A quanto pare le cattive abitudini della casta sono presenti a tutti i livelli.
Uno dei partecipanti al Consiglio nazionale (svoltosi a Roma) della Fnopi, la Federazione nazionale degli Ordini delle professioni infermieristiche, ci ha raccontato un episodio che, se confermato, entrerebbe di diritto nei dialoghi ormai celebri del Marchese del Grillo: “Io so io e voi non siete un….”.
Nel caso specifico, a vestire i panni del Marchese del Grillo, sarebbe una ristretta cerchia del gruppo Fnopi, veri e propri adepti ai quali viene concesso di accedere ad una saletta ristoro, nelle pause dei lavori del Consiglio nazionale della Federazione.
Al Consiglio, va spiegato a chi non frequenta gli ambienti romani della Fnopi, partecipano tutti i presidenti degli Ordini provinciali. Eppure accade che durante un consiglio nazionale della FNOPI viene allestita una saletta/ristoro, attigua alla sala riunione, per pochi eletti che possono usufruire di ogni tipo di break.
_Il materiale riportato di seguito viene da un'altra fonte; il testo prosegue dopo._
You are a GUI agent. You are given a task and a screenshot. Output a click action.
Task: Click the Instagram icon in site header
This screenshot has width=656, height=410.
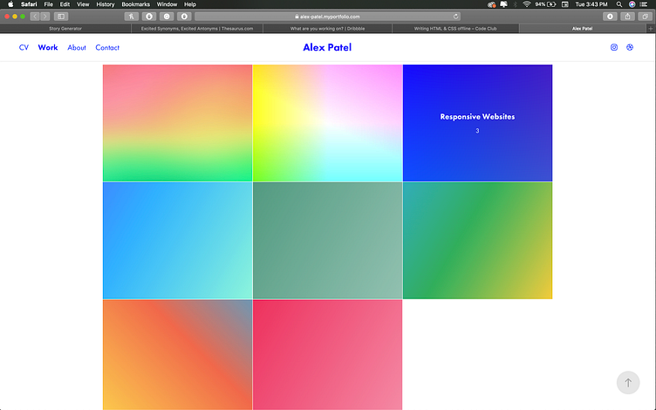[613, 47]
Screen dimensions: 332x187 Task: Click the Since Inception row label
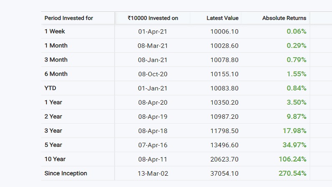[66, 174]
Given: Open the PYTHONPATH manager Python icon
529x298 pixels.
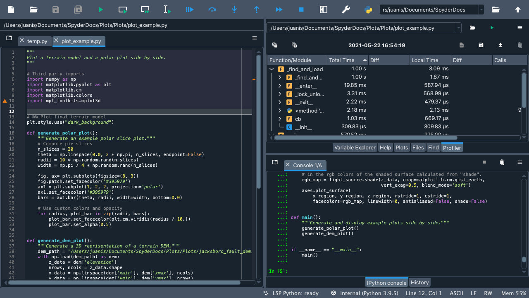Looking at the screenshot, I should coord(368,10).
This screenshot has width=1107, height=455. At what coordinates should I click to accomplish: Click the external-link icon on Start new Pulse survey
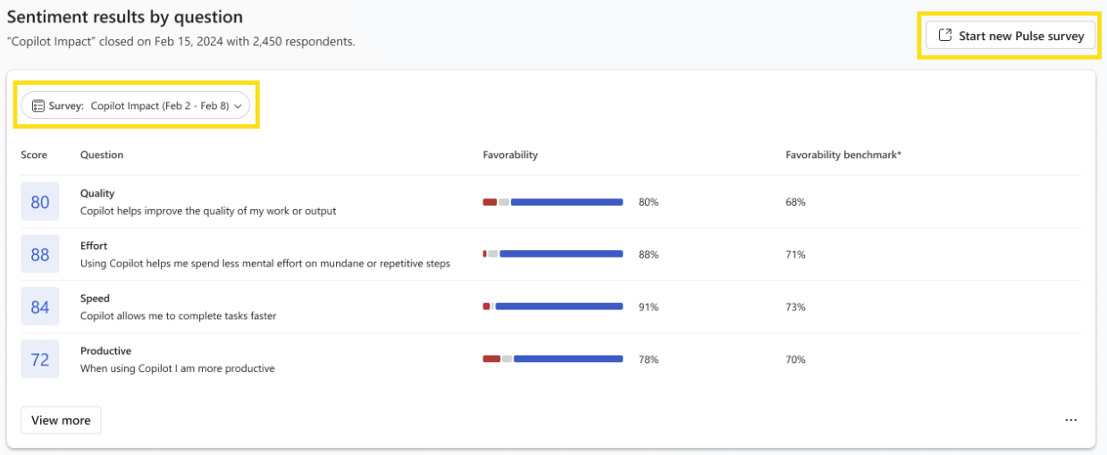click(x=944, y=36)
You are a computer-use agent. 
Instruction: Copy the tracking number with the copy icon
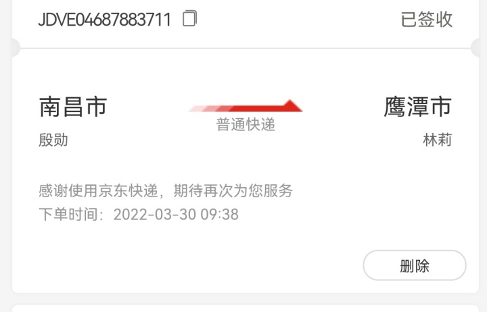[189, 18]
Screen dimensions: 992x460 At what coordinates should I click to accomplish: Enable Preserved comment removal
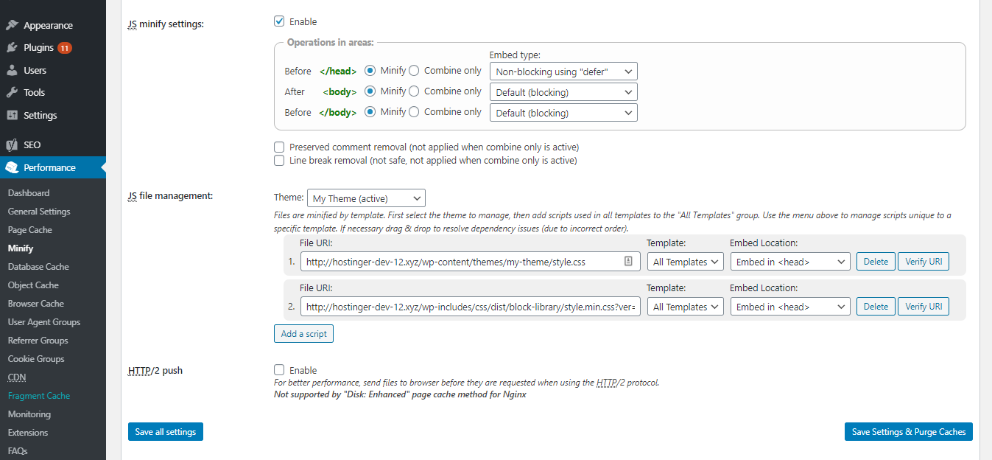click(x=279, y=147)
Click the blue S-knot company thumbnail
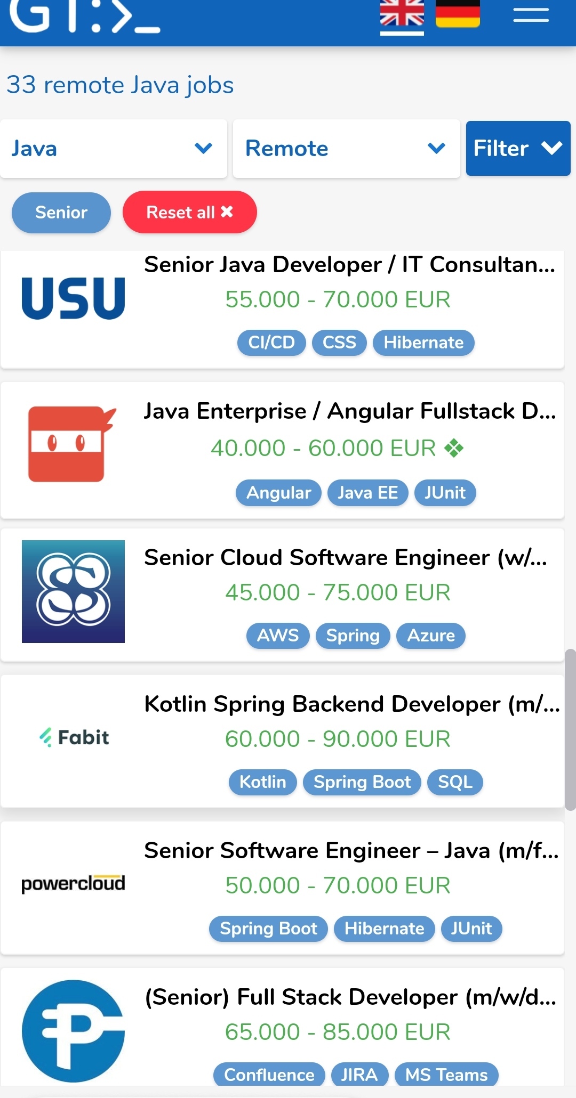The width and height of the screenshot is (576, 1098). point(73,591)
L’accesso alla saletta-ristoro è concesso solo a chi fa parte del gruppo Fnopi ed ai “simpatizzanti” del suddetto, mentre tutti gli altri presidenti provinciali sono costretti a recarsi in locali esterni per prendere un semplice caffè o bere un bicchiere d’acqua.
Chi racconta questo episodio definisce l’accaduto “una discriminazione bella e buona”, alla faccia del codice etico, della buona educazione, del rispetto e del concetto di “famiglia professionale”.
Quella saletta-ristoro, però, è pagata con i soldi di tutti gli Ordini d’Italia e, di conseguenza, da tutti gli infermieri iscritti, presidenti compresi. Conti alla mano, ci viene raccontato, se la saletta-ristoro fosse stata aperta a tutti e non a pochi privilegiati, il costo sarebbe aumentato di pochissimo, meno di centocinquanta euro.
Spiccioli in confronto ai quasi quattro milioni di euro (dicasi, quattro milioni di euro) che la Fnopi ha prosciugato dalle casse degli ordini di tutta Italia, anche attraverso un aumento della quota annuale, bocciata solo da poco più di 20 Ordini provinciali.
Così gli eletti, in tutti i sensi, possono accedere all’area riservata e gli altri presidenti si cerchino un bar in zona. Né, tanto meno, regge la motivazione che, per motivi di sicurezza e di misure anti covid, quella saletta era frequentabile da poche persone.
Se ci fosse attenuti alle norme di sicurezza, quella saletta non doveva neanche esistere. Ed invece è stata allestita forse anche per marcare le differenze.
Questione di rispetto, di stile ma soprattutto di cultura.
Mala tempora currunt et peiora premunt.